### Short task
Reproduce the material below with every "screenshot" replaced by "screen capture" and everything else left unchanged.

### The input
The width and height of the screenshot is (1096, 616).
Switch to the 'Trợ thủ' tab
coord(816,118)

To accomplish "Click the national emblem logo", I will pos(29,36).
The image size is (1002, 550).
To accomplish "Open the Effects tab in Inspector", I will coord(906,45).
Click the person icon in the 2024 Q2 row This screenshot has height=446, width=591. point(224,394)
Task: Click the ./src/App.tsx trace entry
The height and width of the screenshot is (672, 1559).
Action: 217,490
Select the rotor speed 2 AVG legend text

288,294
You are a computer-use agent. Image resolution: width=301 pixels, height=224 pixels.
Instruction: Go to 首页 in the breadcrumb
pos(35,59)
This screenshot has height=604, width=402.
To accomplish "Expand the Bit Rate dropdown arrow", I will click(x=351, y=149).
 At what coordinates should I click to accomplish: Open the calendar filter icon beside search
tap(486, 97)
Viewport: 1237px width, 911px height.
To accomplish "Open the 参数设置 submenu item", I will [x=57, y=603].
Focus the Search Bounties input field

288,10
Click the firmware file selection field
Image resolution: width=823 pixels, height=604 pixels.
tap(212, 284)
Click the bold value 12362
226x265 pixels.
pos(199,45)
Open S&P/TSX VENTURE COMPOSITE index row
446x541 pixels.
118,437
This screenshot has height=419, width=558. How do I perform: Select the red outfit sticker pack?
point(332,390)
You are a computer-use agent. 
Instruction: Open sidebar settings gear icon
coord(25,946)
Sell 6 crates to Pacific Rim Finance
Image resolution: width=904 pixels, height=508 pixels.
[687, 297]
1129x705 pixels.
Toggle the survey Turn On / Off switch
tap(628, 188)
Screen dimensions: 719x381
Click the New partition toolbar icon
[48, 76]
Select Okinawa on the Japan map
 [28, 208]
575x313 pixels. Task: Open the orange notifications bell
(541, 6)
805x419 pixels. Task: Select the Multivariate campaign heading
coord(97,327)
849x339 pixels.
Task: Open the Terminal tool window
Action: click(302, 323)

### Expected output
The width and height of the screen capture is (1096, 616).
Switch to the 'Trợ thủ' tab
coord(816,118)

To accomplish "Click the national emblem logo", I will pos(29,36).
The image size is (1002, 550).
To accomplish "Open the Effects tab in Inspector", I will coord(906,45).
Click the person icon in the 2024 Q2 row This screen capture has height=446, width=591. point(224,394)
Task: Click the ./src/App.tsx trace entry
The height and width of the screen capture is (672, 1559).
Action: 217,490
Select the rotor speed 2 AVG legend text

288,294
You are a computer-use agent. Image resolution: width=301 pixels, height=224 pixels.
Instruction: Go to 首页 in the breadcrumb
pos(35,59)
This screen capture has height=604, width=402.
To accomplish "Expand the Bit Rate dropdown arrow", I will click(x=351, y=149).
 At what coordinates should I click to accomplish: Open the calendar filter icon beside search
tap(486, 97)
Viewport: 1237px width, 911px height.
To accomplish "Open the 参数设置 submenu item", I will [x=57, y=603].
Focus the Search Bounties input field

288,10
Click the firmware file selection field
Image resolution: width=823 pixels, height=604 pixels.
tap(212, 284)
Click the bold value 12362
226x265 pixels.
pos(199,45)
Open S&P/TSX VENTURE COMPOSITE index row
446x541 pixels.
118,437
This screen capture has height=419, width=558. How do I perform: Select the red outfit sticker pack?
point(332,390)
You are a computer-use agent. 
Instruction: Open sidebar settings gear icon
coord(25,946)
Sell 6 crates to Pacific Rim Finance
Image resolution: width=904 pixels, height=508 pixels.
[687, 297]
1129x705 pixels.
Toggle the survey Turn On / Off switch
tap(628, 188)
Screen dimensions: 719x381
Click the New partition toolbar icon
[48, 76]
Select Okinawa on the Japan map
 [28, 208]
575x313 pixels. Task: Open the orange notifications bell
(541, 6)
805x419 pixels. Task: Select the Multivariate campaign heading
coord(97,327)
849x339 pixels.
Task: Open the Terminal tool window
Action: click(302, 323)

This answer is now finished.